A few summers ago, I painted my deck. I thought I’d pop out one afternoon and paint it while listening to a ball game. I had a gallon of paint and a brush, put on some flip-flops and cut-offs, and I was set.
Several hours later, I’d painted the railing and a few slats. Those slats proved more work than they seemed… each one had to be carefully painted, the brush swirled and daubed into its little crooks and nannies. Er, nooks and crannies. I had made practically no progress, what I had done looked shoddy, and the Twins had lost. The whole thing made me cross. I capped up the paint can and washed out the brush and probably didn’t paint another slat for two months.

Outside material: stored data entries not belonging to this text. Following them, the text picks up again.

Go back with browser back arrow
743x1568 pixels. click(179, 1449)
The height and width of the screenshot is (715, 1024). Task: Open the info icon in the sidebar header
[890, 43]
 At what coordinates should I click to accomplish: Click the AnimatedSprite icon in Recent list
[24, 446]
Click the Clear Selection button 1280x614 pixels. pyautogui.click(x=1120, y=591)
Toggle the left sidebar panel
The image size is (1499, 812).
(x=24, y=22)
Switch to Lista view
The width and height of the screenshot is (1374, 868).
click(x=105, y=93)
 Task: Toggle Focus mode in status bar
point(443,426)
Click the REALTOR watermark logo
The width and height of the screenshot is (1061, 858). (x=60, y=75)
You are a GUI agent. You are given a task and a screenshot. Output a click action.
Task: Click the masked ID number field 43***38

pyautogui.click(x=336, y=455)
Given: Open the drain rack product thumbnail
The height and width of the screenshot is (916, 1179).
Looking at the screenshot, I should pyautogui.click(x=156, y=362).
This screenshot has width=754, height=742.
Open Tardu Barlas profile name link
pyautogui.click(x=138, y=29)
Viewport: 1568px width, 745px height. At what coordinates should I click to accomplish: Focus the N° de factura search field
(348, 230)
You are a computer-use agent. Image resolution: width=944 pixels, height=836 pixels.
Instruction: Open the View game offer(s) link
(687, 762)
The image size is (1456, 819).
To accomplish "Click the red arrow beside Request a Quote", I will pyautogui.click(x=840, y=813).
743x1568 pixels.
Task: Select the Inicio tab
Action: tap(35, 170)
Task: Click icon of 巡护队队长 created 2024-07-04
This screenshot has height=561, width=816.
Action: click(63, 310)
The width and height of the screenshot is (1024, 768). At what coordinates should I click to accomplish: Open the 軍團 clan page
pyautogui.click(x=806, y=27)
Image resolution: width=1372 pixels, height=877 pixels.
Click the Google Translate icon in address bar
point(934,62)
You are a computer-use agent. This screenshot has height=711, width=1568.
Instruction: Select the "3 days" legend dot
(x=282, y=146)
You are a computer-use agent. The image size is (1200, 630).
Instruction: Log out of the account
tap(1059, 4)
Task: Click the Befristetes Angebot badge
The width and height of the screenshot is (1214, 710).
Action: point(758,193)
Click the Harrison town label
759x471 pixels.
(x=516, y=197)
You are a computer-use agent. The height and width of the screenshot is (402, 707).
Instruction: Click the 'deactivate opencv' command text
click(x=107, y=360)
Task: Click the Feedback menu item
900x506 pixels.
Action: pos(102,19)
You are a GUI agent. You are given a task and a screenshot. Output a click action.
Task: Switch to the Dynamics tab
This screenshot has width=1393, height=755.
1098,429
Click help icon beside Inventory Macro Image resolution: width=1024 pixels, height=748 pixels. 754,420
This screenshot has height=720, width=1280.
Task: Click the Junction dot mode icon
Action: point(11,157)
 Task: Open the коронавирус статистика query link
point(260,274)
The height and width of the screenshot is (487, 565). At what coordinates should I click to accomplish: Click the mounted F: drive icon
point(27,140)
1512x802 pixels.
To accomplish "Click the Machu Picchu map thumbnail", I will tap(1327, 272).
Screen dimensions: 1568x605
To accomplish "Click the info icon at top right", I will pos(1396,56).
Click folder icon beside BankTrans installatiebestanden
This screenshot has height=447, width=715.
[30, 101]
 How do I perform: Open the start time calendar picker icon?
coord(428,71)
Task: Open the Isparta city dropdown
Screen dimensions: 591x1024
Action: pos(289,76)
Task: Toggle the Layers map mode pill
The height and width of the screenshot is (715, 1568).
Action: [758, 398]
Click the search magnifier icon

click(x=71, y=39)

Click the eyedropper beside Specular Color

Well, eventually, late in the summer, I decided that the deck looked worse with a few painted slats than it did before. It betrayed my quitting attitude to the neighborhood. In what may have been the hottest August in Minneapolis history, and one of the longest Twins losing streaks in recent memory, I went out every evening after work and painted while I listened to the miserable ball games. It was a joyless experience, and I survived it only by stopping every half hour or so to count the painted slats, just to confirm I was making progress. Eventually I finished a coat. The deck probably could have used another coat (it certainly could now), but at least it looked finished from a distance.
A lot of my writing projects went the same way as my first afternoon of painting. I’d get a bright idea, and could almost close my eyes and see the finished product, from the cover to the blurbs on the back promising readers a captivating story by a bold new talent in fiction. Why, this baby will practically write itself, I’d tell myself. I’d set aside an afternoon and put on some music and settle down to crank it out… and, several hours later, find myself staring in frustration at a few shoddy pages. For most of my 20s, those efforts would get stuffed aside “for now,” and left to moulder in a drawer somewhere.
At some point I decided to resign myself to the drudgery of writing a few hundred words a day. I did daily word counts just to mark my progress, like counting the painted slats on my deck, and entered them into my journal. The book grew, slat by slat, until it was done. As it turned out, it needed a second coat, and a third, and a fourth, and a fifth, and a sixth, and a seventh. Those coats went on the same way as the first: a slat at a time.
I now use a little word meter gadget to get a daily snapshot, settling for the minute satisfaction of watching the little bar move forward.
Success is the growth of a tree, goes a Chinese proverb, and not the flight of a goose. That might be the most important lesson I’ve learned, not just about writing, but about life in general. If I were a better artist, I would trade this mean little meter for images of a tree that grows and flourishes with every increment.